● EXTRACTED ENTRIES:
- - -

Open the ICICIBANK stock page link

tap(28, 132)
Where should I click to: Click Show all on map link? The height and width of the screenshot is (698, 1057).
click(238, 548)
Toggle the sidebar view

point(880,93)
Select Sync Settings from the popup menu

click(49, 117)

- - -

All entries given above should be transcribed exactly, with none omitted.

Open the ICICIBANK stock page link

tap(28, 132)
Where should I click to: Click Show all on map link? The height and width of the screenshot is (698, 1057).
click(238, 548)
Toggle the sidebar view

point(880,93)
Select Sync Settings from the popup menu

click(49, 117)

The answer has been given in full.